• L'organisation de l'Etat islamique est-elle vraiment le commanditaire de l'attentat ?
En précisant que c'est bien le musée du Bardo qui était visé, et pas le Parlement comme on aurait pu le croire initialement vu qu'un projet de loi anti-terroriste était étudié en ce moment, la façon de revendiquer cet attentat paraît assez crédible dans la formulation.
Dans le communiqué, on trouve l'idée que les terroristes combattent des touristes, des "Croisés", donc des Occidentaux.

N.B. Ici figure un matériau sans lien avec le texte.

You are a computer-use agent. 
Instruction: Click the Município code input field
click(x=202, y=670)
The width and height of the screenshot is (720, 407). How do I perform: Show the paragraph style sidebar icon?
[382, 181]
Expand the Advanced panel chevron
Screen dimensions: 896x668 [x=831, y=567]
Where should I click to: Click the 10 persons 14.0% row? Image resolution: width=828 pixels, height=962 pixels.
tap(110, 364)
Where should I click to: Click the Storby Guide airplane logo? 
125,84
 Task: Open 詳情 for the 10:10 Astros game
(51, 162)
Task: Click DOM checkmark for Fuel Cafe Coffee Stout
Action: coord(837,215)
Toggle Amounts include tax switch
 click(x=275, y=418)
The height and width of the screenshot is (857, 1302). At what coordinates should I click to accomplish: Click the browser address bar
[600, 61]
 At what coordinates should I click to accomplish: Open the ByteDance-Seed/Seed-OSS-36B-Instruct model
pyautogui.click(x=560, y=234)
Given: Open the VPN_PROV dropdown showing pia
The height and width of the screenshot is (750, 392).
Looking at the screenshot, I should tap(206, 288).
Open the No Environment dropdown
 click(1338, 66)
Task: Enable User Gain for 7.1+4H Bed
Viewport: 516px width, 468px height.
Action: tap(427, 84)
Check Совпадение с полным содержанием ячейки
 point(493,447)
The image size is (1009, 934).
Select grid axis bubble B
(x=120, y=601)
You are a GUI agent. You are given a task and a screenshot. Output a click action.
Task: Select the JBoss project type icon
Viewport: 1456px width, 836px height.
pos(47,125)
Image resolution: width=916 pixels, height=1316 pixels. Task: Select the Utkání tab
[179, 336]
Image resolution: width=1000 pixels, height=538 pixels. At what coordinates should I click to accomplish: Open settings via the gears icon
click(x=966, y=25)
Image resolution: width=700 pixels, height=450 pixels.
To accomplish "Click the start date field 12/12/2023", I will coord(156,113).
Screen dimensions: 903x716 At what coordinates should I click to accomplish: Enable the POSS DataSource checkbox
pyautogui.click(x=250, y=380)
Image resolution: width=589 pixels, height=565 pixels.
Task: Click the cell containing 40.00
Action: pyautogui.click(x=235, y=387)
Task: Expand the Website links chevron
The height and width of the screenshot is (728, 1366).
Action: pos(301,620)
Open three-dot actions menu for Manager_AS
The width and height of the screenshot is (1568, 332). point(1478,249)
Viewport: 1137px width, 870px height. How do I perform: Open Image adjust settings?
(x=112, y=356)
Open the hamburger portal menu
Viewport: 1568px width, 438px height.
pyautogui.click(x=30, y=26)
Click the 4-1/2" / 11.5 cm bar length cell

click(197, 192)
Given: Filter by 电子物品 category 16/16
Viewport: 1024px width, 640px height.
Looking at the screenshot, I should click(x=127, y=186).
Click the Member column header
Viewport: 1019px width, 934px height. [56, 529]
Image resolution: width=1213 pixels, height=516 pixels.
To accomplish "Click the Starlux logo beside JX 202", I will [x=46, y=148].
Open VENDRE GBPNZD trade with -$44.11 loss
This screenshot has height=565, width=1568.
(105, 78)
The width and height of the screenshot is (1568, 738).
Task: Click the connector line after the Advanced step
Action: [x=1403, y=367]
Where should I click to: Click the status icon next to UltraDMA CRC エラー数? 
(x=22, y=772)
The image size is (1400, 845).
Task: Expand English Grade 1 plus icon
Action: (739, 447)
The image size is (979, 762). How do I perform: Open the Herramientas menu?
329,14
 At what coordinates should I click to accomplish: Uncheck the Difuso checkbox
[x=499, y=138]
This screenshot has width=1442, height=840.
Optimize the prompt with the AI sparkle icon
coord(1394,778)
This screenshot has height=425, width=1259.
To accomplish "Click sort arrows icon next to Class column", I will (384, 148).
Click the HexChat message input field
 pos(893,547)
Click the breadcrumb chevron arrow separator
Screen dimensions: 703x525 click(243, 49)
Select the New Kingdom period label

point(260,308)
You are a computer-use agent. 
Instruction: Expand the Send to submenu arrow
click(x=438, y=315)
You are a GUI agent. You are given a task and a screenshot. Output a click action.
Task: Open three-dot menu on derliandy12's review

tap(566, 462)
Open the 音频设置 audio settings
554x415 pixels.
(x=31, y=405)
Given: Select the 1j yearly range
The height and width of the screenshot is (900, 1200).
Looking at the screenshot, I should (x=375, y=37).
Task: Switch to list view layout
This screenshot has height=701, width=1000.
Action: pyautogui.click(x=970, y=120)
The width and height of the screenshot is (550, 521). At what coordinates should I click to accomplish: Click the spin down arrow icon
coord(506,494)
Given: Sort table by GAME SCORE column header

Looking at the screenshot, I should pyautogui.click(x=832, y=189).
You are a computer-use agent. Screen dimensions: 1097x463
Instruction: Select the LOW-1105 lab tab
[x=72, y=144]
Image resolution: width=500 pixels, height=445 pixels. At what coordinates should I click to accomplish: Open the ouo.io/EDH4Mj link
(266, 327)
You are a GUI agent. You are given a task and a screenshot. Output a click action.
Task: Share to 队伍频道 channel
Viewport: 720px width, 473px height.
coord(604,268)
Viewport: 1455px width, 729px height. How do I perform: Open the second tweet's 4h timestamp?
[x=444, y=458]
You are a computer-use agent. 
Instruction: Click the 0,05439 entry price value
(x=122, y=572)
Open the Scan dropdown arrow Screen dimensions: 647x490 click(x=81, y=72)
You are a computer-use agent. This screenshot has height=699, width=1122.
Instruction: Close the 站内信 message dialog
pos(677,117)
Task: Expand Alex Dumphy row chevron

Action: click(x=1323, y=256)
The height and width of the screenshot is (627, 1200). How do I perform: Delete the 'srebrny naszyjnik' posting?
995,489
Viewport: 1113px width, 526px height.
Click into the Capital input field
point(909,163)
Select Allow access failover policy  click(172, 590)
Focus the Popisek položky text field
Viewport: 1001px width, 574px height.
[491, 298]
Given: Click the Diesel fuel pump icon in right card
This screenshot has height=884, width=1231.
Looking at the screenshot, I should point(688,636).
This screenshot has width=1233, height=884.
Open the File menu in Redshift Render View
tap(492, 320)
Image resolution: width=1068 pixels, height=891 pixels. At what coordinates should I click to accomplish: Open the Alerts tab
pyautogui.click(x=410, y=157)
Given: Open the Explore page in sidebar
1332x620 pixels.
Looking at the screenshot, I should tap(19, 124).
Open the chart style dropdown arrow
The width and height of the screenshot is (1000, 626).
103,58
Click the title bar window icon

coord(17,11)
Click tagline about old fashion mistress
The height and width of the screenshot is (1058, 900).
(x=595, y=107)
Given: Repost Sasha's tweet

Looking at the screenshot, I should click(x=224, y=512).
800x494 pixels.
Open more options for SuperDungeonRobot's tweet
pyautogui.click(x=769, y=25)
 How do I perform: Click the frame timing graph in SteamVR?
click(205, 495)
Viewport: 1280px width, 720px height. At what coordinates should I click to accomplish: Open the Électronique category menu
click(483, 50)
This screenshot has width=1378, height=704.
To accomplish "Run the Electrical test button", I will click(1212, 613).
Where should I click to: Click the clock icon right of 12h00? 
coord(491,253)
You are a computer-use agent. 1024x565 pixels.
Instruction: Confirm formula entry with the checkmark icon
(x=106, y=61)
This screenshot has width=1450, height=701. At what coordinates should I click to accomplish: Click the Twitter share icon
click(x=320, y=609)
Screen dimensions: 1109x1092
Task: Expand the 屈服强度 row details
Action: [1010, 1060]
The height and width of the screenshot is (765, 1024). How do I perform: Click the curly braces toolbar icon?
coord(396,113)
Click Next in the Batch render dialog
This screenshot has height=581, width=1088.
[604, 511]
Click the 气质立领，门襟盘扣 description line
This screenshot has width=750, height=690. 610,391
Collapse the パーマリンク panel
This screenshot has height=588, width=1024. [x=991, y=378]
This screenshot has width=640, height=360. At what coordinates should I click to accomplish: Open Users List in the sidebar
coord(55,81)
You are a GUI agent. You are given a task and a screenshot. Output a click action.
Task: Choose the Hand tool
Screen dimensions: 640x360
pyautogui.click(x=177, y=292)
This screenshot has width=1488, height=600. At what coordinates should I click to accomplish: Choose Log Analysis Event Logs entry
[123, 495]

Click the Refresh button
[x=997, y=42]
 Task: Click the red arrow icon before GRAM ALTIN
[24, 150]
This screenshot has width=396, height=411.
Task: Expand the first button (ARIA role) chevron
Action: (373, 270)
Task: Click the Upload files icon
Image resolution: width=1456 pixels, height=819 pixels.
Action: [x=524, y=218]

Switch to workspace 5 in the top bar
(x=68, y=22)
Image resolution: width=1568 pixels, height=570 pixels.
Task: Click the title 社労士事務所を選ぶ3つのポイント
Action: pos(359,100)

De plus, la façon de nommer les deux terroristes en mettant à côté de leur nom le qualificatif de tunisien, s'apparente à la façon de nommer les gens utilisé par l'organisation Etat islamique : Abu Bakr al-Baghdadi, son "calife", se nomme ainsi car "al-Baghdadi signifie le Bagdadien.
Maintenant, la question, c'est de savoir si de simples illuminés avec une kalachnikov peuvent se revendiquer de l'Etat islamique. La Tunisie, est quand même très loin de la base territoriale de l'EI, même si des groupes situés en Libye, pays frontalier, revendiquent leur appartenance à ce groupe. L'intérêt pour des terroristes, c'est que le "label" Etat islamique permet d'avoir une marque de fabrique bien identifiée et donc 'alimenter toute une communication autour de l'attaque.
• Pourquoi avoir frappé la Tunisie ?
On ne peut pas s'empêcher de penser que la Tunisie, qui était en train de relever la tête après une transition politique, démocratique et économique réussie - la Tunisie est un des seuls pays de la région où tout le spectre politique est représenté d'Ennahdha (parti islamique) aux libéraux - donnaient envie aux touristes de revenir en Tunisie. C'est donc un message politique délivré par les terroristes, ils savent exactement ce qu'ils font. Il y a des meurtres tous les jours d'Irakiens et de Syriens dont on ne parle pas dans nos médias. L'Etat islamique a donc compris qu'il fallait tuer nos ressortissants pour nous toucher.
• Comment prévenir ces attaques ?
C'est toute la difficulté. Les auteurs de ces attaques sont des personnes aux profils inattendus. Au-delà de cette imprévisibilité, la Tunisie a un problème de renseignement et de sécurité. Or, les services de sécurité ont été déstabilisés pendant quatre ans après le Printemps arabe et la chute de Ben Ali. Il n'y avait pas d'Etat fort depuis. Cela demande aujourd'hui d'affronter et de prendre en compte ce nouveau type de menaces, il faut restructurer les services.
• Pourquoi est-il compliqué de tout contrôler pour les autorités de Tunis ?
Le vrai drame, c'est la proximité avec la Libye. Le chaos qui règne dans le pays (deux Parlements concurrents ont proclamé leur légitimité, des tribus rivales tiennent chacune une part du territoire et un groupe terroriste tient la ville de Derna) a des conséquences en Tunisie. Autre problème, la frontière est poreuse. Un chiffre illustre ce fait : plus d'un million de Libyens vivent ou travaillent en Tunisie, ce qui témoigne du brassage constant des populations dans la région. Le fait que les deux auteurs de l'attaque du Bardo se soient entraînés en Libye confirme que, pour la Tunisie, le danger vient bien de l'est.